DeArdo: There’s a realization that having annual budgets may be necessary for some organizations, but instead of funding hundreds of initiatives - sometimes 18 months ahead of time - a company can instead fund product investment and then allow the product managers to prioritize the work. At Bell Labs, this was revisited every three months to determine if the product funding needed to be changed.
Jon Smart talked about having an agile approach to portfolio management. We can’t say that we are agile, if only a small portion of our value stream actually has any agility. To be truly agile, it has to begin with the budgeting and portfolio management processes.
InfoQ: What is your definition of a product?

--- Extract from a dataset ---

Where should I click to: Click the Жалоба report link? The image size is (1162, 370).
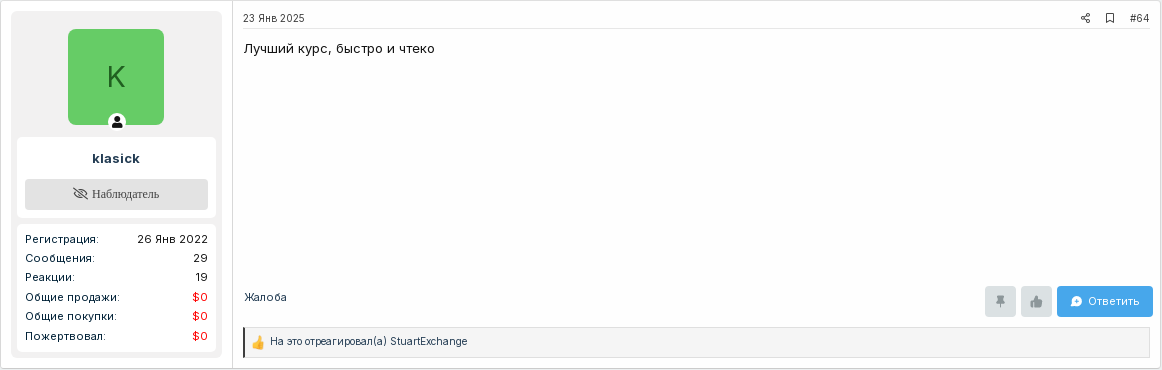click(265, 297)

DeArdo: There are both business products and IT products. A product is simply something that has a customer base that it delivers value to. I think in the past we have created problems by not treating IT products (e.g. our deployment pipeline) in the same way we treated business products.

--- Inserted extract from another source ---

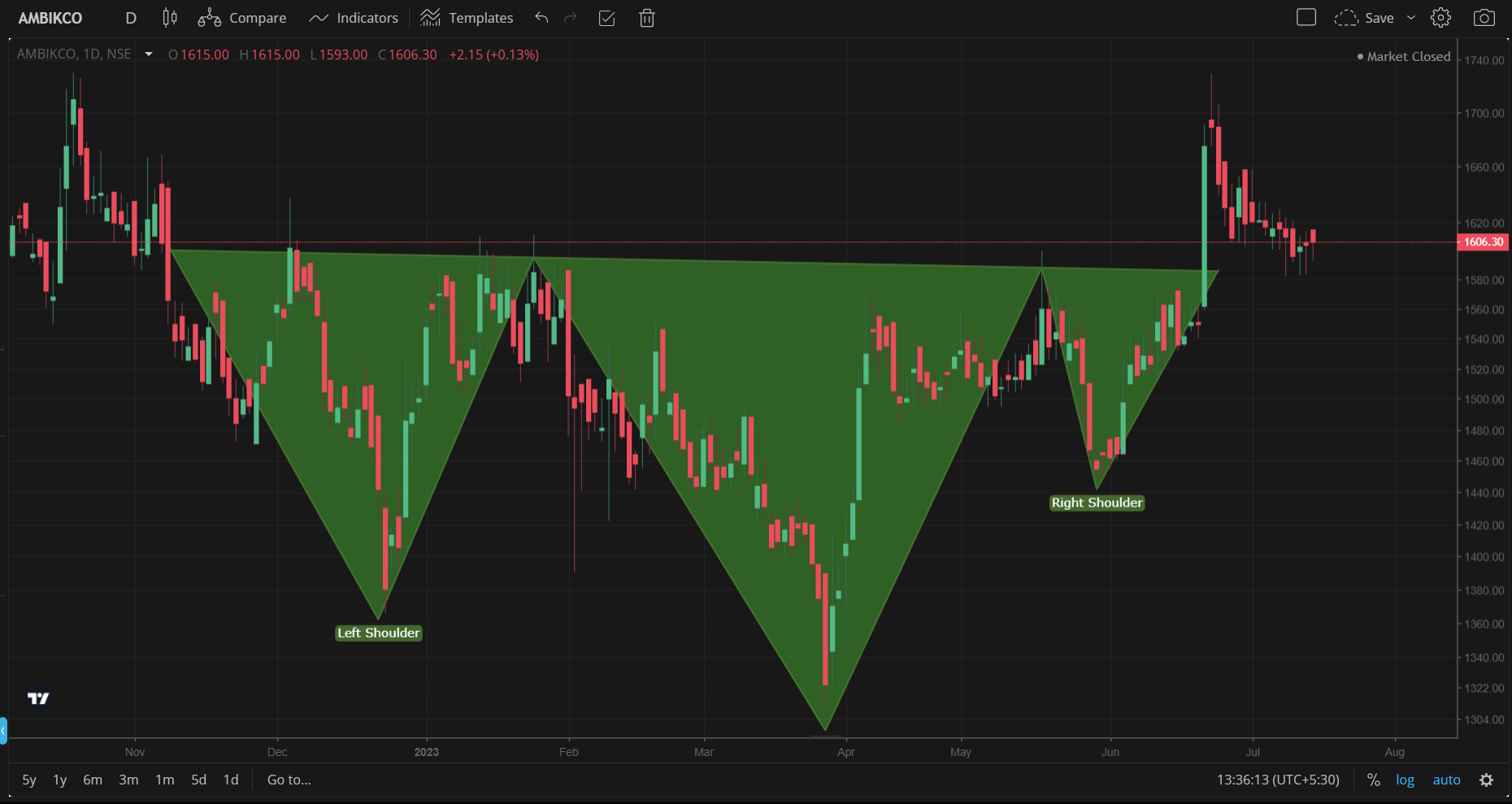This screenshot has width=1512, height=804.
Task: Expand the AMBIKCO legend dropdown arrow
Action: click(149, 54)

InfoQ: You spoke about the drawbacks of considering people as a "resource pool" from where to pull a team to do a project. What's a better alternative and how can product-orientation help?
DeArdo: Once it has been determined what the investment should be in a product, one can fund the primary team that supports that product. Note, however, that we also talked about the fact that it is a "fairy tale" that a single two-pizza team can do all the work for a given product. But having cross-skilled resources associated with products is necessary. Then when funding changes, if we are truly agile, we can move people accordingly. I realize this is easier said than done, but it needs to be a goal.
Processes which require 30, 60 and 90 day views of "demand" and also fulfillment processes with long SLAs are not agile in any sense and do not support the increased need to be quickly responsive to business needs.
InfoQ: What is your definition of a value stream and why is it important to align work and teams with it?
DeArdo: A value stream is the set of activities and time spent focused on delivering "value" to a given customer. Value streams start and end with the customer.
The reason that it is important is because the focus of any business is to deliver value to its customers. Value streams are the mechanism in which this can be accomplished.
InfoQ: What are the possible relationships between value streams and business areas?
DeArdo: It’s important, as stated above, to align business products with product teams. A complexity that many areas deal with is that this is not clearly seen today which leads to local optimizations that do not actually improve the flow of value to these customers.
InfoQ: How does product-orientation help manage and mitigate risks better? Isn't there more risk of "forgetting" about risks when they're not mapped to a particular project?
DeArdo: Risks are inherently associated with a product. For example, there’s a risk that if I don’t change the oil or do other maintenance on my family cars, failures will occur. Because the risks for each car are different in terms of types and time frames, having this as part of a "Transportation" project would be more cumbersome than simply having each product used for Transportation having its own set of activities which included the risks (e.g. recalls) and maintenance (debt) activities and also perhaps "features" such as adding Sirus XM.
A product owner is best able to provide "system thinking" around what is best for that product. There is visibility across the different types of work that are being continuously prioritized and tracked.
Finally, many times project managers are rewarded on delivering business features at a minimum cost. Paying for a security fix for a system that is being changed in the release is not something that aligns to that goal. Having a product orientation gives that control to the product owner to manage without conflicting incentives.